WHAT YOU HAVE TO DO ::
Lines before the one containing "Click the Create a Session camera icon" are to be skipped; reproduce that line and the rest of the records below exactly.

++++++++

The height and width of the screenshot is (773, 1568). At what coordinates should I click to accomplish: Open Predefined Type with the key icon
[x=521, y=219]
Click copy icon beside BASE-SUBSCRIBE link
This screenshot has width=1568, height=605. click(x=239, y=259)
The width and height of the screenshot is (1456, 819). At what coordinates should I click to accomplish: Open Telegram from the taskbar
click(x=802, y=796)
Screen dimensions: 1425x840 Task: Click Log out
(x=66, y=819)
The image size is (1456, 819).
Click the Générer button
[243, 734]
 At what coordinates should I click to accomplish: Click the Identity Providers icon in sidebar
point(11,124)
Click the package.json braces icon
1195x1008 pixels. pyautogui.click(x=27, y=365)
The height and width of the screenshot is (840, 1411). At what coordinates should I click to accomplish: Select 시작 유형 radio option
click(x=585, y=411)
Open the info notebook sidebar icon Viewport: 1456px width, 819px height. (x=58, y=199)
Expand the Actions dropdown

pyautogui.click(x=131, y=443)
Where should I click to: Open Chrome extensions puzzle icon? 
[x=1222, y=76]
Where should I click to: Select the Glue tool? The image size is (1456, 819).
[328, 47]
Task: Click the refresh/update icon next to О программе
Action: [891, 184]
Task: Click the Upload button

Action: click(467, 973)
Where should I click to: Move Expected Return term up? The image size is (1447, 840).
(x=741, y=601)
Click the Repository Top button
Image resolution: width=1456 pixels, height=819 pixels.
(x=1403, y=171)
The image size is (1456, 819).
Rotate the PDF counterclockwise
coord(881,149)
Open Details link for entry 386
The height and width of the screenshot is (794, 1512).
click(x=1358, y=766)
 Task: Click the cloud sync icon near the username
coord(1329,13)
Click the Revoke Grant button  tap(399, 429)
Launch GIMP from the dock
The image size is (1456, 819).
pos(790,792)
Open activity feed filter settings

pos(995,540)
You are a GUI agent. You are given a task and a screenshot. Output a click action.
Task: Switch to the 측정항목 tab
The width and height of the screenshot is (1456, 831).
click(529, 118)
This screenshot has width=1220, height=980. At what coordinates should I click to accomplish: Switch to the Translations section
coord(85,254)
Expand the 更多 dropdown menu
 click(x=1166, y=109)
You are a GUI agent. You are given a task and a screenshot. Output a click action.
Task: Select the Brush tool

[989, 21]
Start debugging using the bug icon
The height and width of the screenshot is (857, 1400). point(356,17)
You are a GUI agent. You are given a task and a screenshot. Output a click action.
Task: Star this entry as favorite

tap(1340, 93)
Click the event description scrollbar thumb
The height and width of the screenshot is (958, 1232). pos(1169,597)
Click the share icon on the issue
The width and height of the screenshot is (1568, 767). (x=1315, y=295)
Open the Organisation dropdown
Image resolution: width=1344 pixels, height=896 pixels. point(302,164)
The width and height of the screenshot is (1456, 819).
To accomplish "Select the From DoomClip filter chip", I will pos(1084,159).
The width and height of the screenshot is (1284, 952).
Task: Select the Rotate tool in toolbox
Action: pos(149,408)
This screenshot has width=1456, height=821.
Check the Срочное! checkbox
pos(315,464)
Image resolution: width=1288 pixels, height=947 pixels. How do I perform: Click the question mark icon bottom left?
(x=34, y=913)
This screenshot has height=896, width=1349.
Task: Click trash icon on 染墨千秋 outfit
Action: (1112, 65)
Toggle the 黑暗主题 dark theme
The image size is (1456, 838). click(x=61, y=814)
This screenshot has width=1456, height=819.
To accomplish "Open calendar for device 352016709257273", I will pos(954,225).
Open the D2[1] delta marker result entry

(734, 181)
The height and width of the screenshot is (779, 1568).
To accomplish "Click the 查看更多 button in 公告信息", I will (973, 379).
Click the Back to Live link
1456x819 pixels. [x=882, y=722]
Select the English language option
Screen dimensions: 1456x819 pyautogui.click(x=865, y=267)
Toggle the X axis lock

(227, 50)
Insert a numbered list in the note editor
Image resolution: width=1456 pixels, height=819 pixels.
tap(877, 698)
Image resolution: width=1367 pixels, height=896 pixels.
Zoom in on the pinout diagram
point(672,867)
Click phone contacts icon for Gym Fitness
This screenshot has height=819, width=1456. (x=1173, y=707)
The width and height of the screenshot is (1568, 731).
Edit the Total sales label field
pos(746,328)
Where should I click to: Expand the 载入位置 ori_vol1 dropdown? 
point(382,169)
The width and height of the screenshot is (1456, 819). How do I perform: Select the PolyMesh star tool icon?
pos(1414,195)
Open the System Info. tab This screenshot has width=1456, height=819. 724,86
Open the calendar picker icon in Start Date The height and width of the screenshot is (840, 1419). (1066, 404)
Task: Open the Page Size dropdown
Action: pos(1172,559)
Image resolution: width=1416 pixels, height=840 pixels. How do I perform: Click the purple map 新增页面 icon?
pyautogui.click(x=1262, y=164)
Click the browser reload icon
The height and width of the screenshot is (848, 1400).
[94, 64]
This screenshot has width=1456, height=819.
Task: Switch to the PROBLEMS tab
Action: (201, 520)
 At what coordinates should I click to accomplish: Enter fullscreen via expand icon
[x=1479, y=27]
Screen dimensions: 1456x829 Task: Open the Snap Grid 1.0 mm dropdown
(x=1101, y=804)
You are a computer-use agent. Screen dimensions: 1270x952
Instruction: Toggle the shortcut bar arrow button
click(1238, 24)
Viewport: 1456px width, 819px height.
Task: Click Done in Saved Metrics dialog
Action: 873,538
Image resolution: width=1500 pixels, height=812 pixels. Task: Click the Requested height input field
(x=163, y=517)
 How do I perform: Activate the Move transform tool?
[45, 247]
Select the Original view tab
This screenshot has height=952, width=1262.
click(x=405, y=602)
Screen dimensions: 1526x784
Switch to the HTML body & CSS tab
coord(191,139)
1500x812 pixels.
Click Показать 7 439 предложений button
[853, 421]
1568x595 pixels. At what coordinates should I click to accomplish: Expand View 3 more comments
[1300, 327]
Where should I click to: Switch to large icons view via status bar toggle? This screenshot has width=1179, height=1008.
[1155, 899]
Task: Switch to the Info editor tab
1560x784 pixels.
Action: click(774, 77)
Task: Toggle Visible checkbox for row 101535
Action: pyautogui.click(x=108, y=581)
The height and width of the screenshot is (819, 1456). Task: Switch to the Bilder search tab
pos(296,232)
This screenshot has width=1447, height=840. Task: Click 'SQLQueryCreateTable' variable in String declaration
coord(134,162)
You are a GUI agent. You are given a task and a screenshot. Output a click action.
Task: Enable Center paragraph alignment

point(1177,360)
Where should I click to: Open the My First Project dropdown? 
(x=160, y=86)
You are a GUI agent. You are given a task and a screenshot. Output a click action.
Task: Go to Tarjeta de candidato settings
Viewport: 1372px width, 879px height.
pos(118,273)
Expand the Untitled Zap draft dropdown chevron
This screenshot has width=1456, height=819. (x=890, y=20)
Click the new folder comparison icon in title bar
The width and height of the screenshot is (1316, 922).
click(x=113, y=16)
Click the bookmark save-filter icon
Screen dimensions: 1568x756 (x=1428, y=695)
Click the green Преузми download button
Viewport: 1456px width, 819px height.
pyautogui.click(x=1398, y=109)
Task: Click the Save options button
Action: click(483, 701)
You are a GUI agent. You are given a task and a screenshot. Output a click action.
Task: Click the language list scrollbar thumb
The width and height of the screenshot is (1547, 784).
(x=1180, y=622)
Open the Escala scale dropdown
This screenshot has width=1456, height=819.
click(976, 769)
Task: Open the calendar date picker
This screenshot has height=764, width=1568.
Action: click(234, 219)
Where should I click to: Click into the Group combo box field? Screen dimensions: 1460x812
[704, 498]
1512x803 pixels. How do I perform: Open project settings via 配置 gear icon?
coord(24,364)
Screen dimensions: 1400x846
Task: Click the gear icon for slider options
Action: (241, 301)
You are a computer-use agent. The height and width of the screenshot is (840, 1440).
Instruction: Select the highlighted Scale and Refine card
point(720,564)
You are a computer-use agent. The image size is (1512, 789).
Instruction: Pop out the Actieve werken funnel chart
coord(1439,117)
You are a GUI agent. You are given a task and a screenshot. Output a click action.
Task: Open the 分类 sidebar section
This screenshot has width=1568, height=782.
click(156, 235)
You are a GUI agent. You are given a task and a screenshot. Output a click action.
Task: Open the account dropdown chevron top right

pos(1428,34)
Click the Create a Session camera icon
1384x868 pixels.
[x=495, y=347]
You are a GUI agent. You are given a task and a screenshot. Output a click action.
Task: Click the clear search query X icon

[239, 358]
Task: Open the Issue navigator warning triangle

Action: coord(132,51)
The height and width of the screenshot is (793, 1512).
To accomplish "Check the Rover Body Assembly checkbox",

++++++++

TASK OUTPUT ::
Click the Create a Session camera icon
1384x868 pixels.
[x=495, y=347]
You are a GUI agent. You are given a task and a screenshot. Output a click action.
Task: Click the clear search query X icon

[239, 358]
Task: Open the Issue navigator warning triangle

Action: coord(132,51)
The height and width of the screenshot is (793, 1512).
To accomplish "Check the Rover Body Assembly checkbox",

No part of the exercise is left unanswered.